Елизавета Олеговна сидела, комкая салфетку:
— Я не знала… не хотела знать…
— Конечно, не хотела! — Он навис над столом. — Тебе же удобней было в красивую ложь верить! А я… я впервые живу спокойно. Без истерик, без угроз. Рядом с человеком, которому не надо ничего доказывать.
— С человеком, который даже элементарного уважения к свекрови не проявляет! — Елизавета Олеговна вскинулась. — Ни подарка, ни открытки…
— Зато пироги печет, — процедил Михаил. — Не для фотографий — для нас.
Ольга молча опустила глаза. Все слова, которые копились годами, застряли в горле комом.
— Вот и любите друг друга! — Елизавета Олеговна схватила сумку. — А я уж как-нибудь… с девочками… Они хоть звонят, помнят…
— Помнят? — Михаил достал телефон. — На, почитай, что твоя «девочка» пять минут назад написала. Про то, какой я и как ей жизнь сломал. Сил больше нет, мама. Выбирай — или прекращаешь этот цирк с бывшими, или мы больше не придем и не пригласим тебя. Совсем.
Елизавета Олеговна замерла с телефоном в руках. Сообщение от Светы читала медленно, шевеля губами. С каждой строчкой лицо становилось все бледнее.
«… опять прибедняется, позорище… мать жалко, совсем из ума выжила, старая… а эта новая женушка и рада стараться, лишь бы захомутать…»
— Миша… — она подняла глаза на сына, — это правда? Это они… всегда так?

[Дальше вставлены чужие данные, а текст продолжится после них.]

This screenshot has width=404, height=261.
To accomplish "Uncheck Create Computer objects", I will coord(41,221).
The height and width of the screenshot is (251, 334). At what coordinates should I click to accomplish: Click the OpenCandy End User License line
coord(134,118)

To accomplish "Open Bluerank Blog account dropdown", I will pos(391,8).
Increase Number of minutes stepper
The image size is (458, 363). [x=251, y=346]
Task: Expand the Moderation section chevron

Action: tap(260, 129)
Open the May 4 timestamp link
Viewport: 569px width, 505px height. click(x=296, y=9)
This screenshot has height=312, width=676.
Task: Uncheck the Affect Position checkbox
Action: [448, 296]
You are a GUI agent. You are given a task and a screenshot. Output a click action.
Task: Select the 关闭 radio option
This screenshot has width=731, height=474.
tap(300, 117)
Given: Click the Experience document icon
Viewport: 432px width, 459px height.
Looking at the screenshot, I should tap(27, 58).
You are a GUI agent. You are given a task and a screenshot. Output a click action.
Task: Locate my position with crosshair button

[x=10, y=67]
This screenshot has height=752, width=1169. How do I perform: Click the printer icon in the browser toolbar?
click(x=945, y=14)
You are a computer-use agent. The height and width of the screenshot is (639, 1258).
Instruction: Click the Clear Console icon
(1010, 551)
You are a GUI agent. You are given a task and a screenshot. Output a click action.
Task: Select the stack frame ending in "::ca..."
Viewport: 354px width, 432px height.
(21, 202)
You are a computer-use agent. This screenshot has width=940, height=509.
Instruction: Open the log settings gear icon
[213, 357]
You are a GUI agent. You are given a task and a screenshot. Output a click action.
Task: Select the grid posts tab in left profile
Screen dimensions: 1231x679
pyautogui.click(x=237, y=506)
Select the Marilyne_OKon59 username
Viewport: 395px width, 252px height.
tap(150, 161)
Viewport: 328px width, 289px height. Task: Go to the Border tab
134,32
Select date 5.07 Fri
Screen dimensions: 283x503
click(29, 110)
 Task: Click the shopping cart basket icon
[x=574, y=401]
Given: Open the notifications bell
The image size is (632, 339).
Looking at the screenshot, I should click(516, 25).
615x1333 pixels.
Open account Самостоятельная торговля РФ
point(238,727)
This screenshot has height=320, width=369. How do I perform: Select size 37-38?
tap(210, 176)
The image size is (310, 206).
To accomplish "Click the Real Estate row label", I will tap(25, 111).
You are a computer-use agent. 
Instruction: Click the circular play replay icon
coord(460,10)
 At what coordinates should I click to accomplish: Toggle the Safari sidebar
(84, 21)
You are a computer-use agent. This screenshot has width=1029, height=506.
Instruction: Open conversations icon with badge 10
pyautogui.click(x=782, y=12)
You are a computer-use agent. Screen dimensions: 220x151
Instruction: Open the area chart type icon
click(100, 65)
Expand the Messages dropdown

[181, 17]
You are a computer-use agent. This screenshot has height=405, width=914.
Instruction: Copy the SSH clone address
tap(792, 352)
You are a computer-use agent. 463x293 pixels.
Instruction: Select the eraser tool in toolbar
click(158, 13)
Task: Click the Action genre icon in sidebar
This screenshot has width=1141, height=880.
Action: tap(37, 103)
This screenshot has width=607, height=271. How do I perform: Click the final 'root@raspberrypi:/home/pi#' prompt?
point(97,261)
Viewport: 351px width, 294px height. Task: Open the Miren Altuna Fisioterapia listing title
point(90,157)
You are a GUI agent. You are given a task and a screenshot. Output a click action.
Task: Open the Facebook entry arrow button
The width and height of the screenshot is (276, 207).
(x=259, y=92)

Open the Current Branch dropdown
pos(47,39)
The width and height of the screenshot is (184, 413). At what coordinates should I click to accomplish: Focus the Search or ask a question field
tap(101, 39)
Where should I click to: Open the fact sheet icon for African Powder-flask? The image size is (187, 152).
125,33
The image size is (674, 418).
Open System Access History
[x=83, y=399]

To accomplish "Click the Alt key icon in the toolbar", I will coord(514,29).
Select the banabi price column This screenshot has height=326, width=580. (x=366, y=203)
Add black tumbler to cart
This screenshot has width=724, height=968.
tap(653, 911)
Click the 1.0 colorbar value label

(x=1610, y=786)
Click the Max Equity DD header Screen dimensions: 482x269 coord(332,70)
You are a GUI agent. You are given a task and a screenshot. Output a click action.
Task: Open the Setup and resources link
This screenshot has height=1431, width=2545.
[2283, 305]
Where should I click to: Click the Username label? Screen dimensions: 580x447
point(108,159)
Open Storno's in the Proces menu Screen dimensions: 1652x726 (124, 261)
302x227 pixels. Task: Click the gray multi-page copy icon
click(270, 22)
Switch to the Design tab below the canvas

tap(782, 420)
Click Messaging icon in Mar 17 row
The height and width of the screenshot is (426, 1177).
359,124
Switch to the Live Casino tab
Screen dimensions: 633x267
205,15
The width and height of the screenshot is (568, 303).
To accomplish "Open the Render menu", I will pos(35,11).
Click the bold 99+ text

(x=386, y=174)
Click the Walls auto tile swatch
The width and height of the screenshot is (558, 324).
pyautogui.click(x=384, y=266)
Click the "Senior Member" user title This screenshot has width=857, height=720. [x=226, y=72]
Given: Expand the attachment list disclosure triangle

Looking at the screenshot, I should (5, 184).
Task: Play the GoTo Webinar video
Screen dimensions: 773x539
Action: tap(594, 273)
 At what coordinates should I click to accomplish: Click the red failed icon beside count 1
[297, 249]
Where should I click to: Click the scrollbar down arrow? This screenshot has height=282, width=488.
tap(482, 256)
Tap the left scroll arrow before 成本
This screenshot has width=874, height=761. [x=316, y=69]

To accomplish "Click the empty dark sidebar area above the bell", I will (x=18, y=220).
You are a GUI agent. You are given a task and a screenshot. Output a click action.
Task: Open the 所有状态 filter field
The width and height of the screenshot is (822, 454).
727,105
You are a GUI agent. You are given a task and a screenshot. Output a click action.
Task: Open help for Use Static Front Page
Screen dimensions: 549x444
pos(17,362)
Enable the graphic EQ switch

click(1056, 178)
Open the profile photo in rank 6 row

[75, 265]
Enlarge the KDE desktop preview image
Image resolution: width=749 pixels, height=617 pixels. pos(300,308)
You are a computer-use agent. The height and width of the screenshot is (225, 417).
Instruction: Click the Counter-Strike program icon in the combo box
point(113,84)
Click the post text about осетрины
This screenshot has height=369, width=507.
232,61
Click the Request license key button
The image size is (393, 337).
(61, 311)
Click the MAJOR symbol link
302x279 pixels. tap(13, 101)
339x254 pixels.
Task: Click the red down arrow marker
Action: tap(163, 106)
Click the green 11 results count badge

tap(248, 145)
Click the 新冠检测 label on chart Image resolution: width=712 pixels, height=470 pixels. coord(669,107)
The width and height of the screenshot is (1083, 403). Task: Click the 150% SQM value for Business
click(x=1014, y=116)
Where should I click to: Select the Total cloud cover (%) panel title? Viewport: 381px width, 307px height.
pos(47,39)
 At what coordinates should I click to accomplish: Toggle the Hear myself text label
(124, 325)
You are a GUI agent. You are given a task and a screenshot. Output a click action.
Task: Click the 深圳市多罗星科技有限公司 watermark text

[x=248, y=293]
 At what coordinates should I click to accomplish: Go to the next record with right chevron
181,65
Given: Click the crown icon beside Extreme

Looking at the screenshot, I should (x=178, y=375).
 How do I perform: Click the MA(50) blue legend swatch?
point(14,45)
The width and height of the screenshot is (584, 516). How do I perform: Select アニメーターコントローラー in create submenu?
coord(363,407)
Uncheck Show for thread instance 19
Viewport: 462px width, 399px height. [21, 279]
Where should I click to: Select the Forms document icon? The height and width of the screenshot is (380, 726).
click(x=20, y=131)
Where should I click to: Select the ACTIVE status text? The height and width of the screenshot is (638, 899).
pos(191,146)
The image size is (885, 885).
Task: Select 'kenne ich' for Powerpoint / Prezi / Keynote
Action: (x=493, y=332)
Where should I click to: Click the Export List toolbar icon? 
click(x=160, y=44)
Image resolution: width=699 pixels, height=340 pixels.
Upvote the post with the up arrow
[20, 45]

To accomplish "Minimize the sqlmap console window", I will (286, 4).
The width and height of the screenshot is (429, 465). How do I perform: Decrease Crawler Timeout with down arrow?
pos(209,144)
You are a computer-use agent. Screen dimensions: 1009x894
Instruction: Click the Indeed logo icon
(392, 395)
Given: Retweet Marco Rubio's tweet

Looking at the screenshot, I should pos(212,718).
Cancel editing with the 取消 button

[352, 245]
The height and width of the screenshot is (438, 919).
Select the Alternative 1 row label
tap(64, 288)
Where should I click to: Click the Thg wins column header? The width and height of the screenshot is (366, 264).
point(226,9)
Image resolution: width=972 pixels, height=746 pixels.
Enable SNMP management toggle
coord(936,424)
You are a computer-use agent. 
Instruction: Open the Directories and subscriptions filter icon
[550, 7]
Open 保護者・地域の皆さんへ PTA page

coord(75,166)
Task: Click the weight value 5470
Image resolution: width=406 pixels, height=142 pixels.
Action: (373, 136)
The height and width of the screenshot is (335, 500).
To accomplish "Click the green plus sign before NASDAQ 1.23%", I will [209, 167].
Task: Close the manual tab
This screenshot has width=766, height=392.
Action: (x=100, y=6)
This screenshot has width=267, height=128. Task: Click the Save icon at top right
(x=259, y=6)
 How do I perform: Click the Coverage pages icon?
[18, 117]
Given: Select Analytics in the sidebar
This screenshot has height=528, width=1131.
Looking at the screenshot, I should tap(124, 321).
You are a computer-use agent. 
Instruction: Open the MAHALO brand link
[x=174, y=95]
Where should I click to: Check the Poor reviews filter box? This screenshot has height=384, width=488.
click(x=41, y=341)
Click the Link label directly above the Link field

— Всегда, мам. Просто ты видеть не хотела.
— А я-то… я-то думала… — Елизавета Олеговна всхлипнула. — Господи, какая же я старая наивная…
— Поэтому я тебе еще раз говорю, выбирай — или прекращаешь этот цирк с бывшими, или мы больше не придем и не пригласим тебя. Совсем.
— Это ультиматум? — голос Елизаветы Олеговны дрогнул.
— Это выбор. Твой выбор, мама.
Они ушли, оставив её одну за праздничным столом. На телефоне мигало новое сообщение — очередное поздравление от бывшей невестки. Елизавета Олеговна впервые вчиталась в приторно-сладкие строки. Фальшь. Как она раньше этого не видела?